>> START Exercise input

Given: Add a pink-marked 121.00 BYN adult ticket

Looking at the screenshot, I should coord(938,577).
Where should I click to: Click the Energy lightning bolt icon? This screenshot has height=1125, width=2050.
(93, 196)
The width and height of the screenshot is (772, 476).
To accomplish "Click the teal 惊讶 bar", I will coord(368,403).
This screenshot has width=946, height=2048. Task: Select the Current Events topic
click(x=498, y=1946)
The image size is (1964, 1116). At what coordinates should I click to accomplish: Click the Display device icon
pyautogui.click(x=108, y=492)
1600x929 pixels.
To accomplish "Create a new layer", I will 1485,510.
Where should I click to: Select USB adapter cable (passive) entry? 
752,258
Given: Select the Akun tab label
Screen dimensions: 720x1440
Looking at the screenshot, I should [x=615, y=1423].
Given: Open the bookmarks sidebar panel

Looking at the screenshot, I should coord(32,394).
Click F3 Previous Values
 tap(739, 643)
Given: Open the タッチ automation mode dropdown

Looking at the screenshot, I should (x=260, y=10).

>> END Exercise input

* **Description of the task**
Reproduce the part of the data that opens with the line containing "Given: Open the bookmarks sidebar panel" and closes with the end of the data, substituting "menu" for "dropdown" and keeping everything else the same.

* **Answer to this problem**
Given: Open the bookmarks sidebar panel

Looking at the screenshot, I should coord(32,394).
Click F3 Previous Values
 tap(739, 643)
Given: Open the タッチ automation mode menu

Looking at the screenshot, I should (x=260, y=10).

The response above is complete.